Full in the panting heart of Rome (as went the old hymn) there is a civil war going on. Make that a religious war. The Roman Catholic Church, which we used to think of as universal (which is what "catholic" means) and monolithic, is divided as it has not been since the Great Schism of the Middle Ages. The conflict is not between Catholic Tradition and modernism, or conservatives and liberals, but between the liberals who slavishly follow the false teachings of Vatican II and the ultra-liberals who want to finish what Martin Luther started and lead the Church into heresies from which She can never recover.
The champion of the "progressive" faction, the modernizing deniers of Catholic dogma, is none other than Pope Francis himself. In the opposite corner, so to speak, is Gerhard Cardinal Müller, who was named head of the Congregation for the Doctrine of the Faith (CDF) by Pope Benedict XVI in 2012, precisely to halt the descent into syncretism, relativism and other heresies which had thrown the Church into a crisis of faith.
On Saturday, while Canadians (or some of them) were celebrating their country's 150th anniversary, the Pope ordered Cardinal Müller (also third in command at the Vatican after the Pope and the Secretary of State) into retirement. Thus, Francis neutralized one of the few princes of the church whose job it was to call out the pope for his seemingly endless appetite for doctrinal change.
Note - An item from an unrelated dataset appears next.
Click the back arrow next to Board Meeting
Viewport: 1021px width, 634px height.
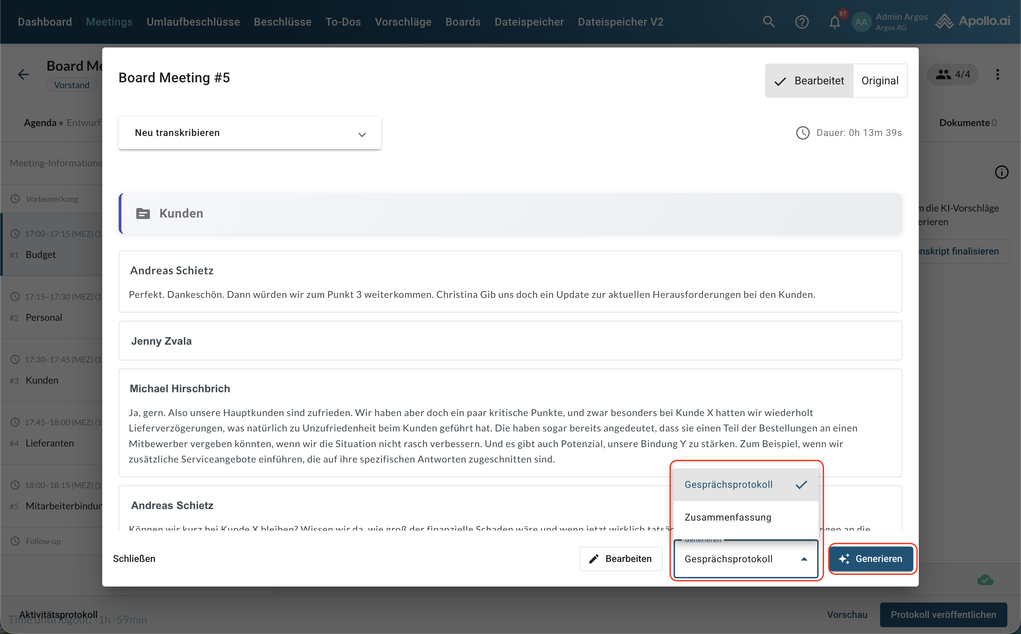coord(24,75)
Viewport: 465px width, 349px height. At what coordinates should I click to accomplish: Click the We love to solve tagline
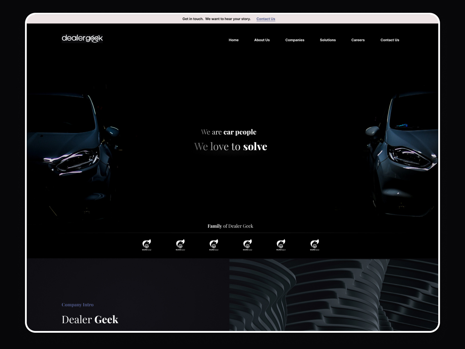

The prelate represented the conservative -- read "less liberal" -- wing of the Church that has looked askance at the pontiff’s disregard for centuries-old tradition and restrictions. Ever since Francis assumed the Throne of Peter in 2013, he and the cardinal seemed to be on a collision course. Cardinal Müller was not at all pleased when Francis, answering a question about his feelings toward gay Catholics, shrugged and said, "Who am I to judge?". When Francis announced that he wanted to create a commission to discuss allowing women to become deacons, the prelate effectively quashed the idea.
The excrement really interfaced with the air-conditioning device when Francis ignored Cardinal Müller's suggested alterations to his "apostolic exhortation", Amoris Laetitia. The prelate opposed Pope Bergoglio's attempt to allow divorced and civilly remarried Catholics to receive Holy Communion -- an act of rejecting Christ's teaching that traditionally carries with it the penalty of excommunication. The anti-Catholic teachings of Amoris Laetitia have been openly resisted by many, including four cardinals who, last September, published their dubia (an expression of confusion or doubt), which the Poope has yet to answer.
By refusing to extend Cardinal Müller's tenure as head of the CDF, Francis has effectively fired the prelate, and scored a huge win in his battle to impose his ultra-liberal, anti-Catholic views on Holy Mother Church. To make matters even worse, His Humbleness replaced Cardinal Müller with Archbishop Luis Ladaria -- a liberal Jesuit like the Pope -- thus virtually eliminating any chance of opposition from the one office in the Church with the duty to interpret Catholic magisterium –- that is, spreading doctrinal teaching to the Church's billion plus adherents.
When Pope Ratzinger appointed Archbishop Ladaria Secretary of the CDF in 2008, his appointment was openly criticized because of the prelate's heterodox (read: heretical) teachings on Original Sin and Grace. Cardinal Müller was bad enough, but Abp Ladaria promises to be worse. There is no truly Catholic prelate left in the Roman Catholic Church. No, not one.
Dear Catholic readers, let us pray to Saint Michael the Archangel and to the sainted Popes Pius V and Pius X to defend us as the battle to preserve the Faith of our fathers nears its climax, and to confound and defeat those within the highest echelons of the Church who would lead us into heresy and damnation. Amen.